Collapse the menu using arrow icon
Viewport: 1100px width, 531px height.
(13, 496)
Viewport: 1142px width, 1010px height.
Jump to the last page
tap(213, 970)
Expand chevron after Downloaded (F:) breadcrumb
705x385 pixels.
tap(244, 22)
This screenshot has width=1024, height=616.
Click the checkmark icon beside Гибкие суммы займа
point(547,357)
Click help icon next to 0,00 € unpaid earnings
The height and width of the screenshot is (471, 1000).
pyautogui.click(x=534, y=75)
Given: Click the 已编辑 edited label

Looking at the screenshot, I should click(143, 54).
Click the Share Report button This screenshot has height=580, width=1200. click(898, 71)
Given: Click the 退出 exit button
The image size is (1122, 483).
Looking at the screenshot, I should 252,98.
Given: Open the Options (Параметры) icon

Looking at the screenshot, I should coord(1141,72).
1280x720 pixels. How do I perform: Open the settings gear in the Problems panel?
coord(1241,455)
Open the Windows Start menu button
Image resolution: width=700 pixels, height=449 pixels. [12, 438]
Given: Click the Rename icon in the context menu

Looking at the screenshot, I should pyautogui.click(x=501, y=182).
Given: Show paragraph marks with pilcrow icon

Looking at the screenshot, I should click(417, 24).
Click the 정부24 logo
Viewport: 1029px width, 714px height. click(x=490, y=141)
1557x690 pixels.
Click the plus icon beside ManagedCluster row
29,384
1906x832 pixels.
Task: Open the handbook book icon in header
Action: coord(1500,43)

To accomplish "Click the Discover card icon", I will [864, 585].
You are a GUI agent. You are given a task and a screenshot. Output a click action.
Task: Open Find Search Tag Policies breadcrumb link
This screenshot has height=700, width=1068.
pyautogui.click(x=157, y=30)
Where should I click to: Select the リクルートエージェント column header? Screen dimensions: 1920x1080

### Requirement
Give back the complete data exactly as supplied.

### Problem solution
Collapse the menu using arrow icon
Viewport: 1100px width, 531px height.
(13, 496)
Viewport: 1142px width, 1010px height.
Jump to the last page
tap(213, 970)
Expand chevron after Downloaded (F:) breadcrumb
705x385 pixels.
tap(244, 22)
This screenshot has width=1024, height=616.
Click the checkmark icon beside Гибкие суммы займа
point(547,357)
Click help icon next to 0,00 € unpaid earnings
The height and width of the screenshot is (471, 1000).
pyautogui.click(x=534, y=75)
Given: Click the 已编辑 edited label

Looking at the screenshot, I should click(143, 54).
Click the Share Report button This screenshot has height=580, width=1200. click(898, 71)
Given: Click the 退出 exit button
The image size is (1122, 483).
Looking at the screenshot, I should 252,98.
Given: Open the Options (Параметры) icon

Looking at the screenshot, I should coord(1141,72).
1280x720 pixels. How do I perform: Open the settings gear in the Problems panel?
coord(1241,455)
Open the Windows Start menu button
Image resolution: width=700 pixels, height=449 pixels. [12, 438]
Given: Click the Rename icon in the context menu

Looking at the screenshot, I should pyautogui.click(x=501, y=182).
Given: Show paragraph marks with pilcrow icon

Looking at the screenshot, I should click(417, 24).
Click the 정부24 logo
Viewport: 1029px width, 714px height. click(x=490, y=141)
1557x690 pixels.
Click the plus icon beside ManagedCluster row
29,384
1906x832 pixels.
Task: Open the handbook book icon in header
Action: coord(1500,43)

To accomplish "Click the Discover card icon", I will [864, 585].
You are a GUI agent. You are given a task and a screenshot. Output a click action.
Task: Open Find Search Tag Policies breadcrumb link
This screenshot has height=700, width=1068.
pyautogui.click(x=157, y=30)
Where should I click to: Select the リクルートエージェント column header? Screen dimensions: 1920x1080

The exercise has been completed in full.